Vitamin K plays a key role in helping the blood clot, preventing excessive bleeding. Unlike many other vitamins, vitamin K is not typically used as a dietary supplement.
Vitamin K is actually a group of compounds. The most important of these compounds appears to be vitamin K1 and vitamin K2. Vitamin K1 is obtained from leafy greens and some other vegetables. Vitamin K2 is a group of compounds largely obtained from meats, cheeses, and eggs, and synthesized by bacteria.

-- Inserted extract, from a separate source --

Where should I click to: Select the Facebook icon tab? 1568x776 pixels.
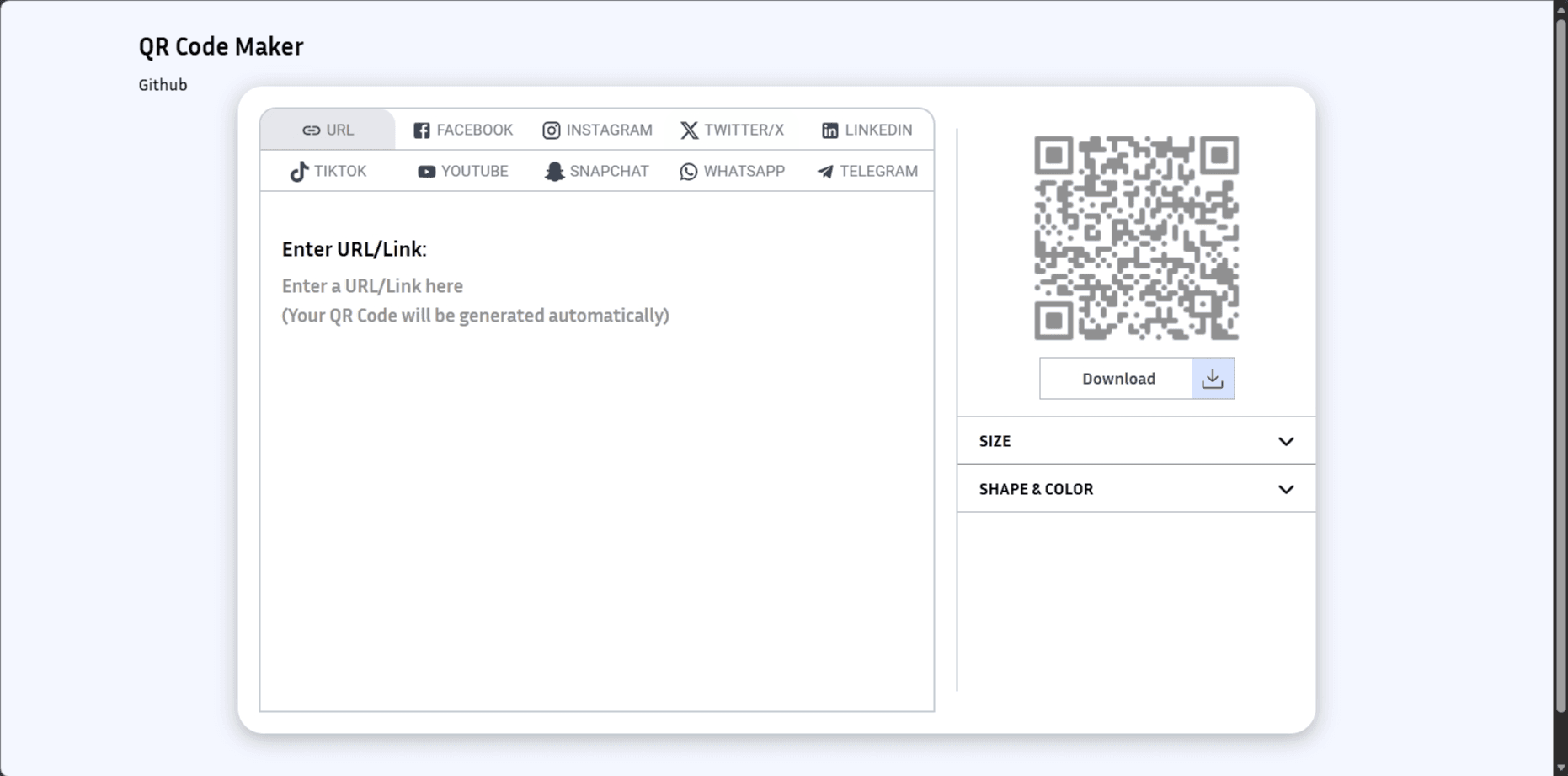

Low levels of vitamin K can raise the risk of uncontrolled bleeding. While vitamin K deficiencies are rare in adults, they are very common in newborn infants. A single injection of vitamin K for newborns is standard. Vitamin K is also used to counteract an overdose of the blood thinner Coumadin.
While vitamin K deficiencies are uncommon, you may be at higher risk if you:
Have a disease that affects absorption in the digestive tract, such as Crohn’s disease or active celiac disease
Take drugs that interfere with vitamin K absorption
Are severely malnourished
Drink alcohol heavily
In these cases, a health care provider might suggest vitamin K supplements.
Uses of vitamin K for cancer, for the symptoms of morning sickness, for the removal of spider veins, and for other conditions are unproven.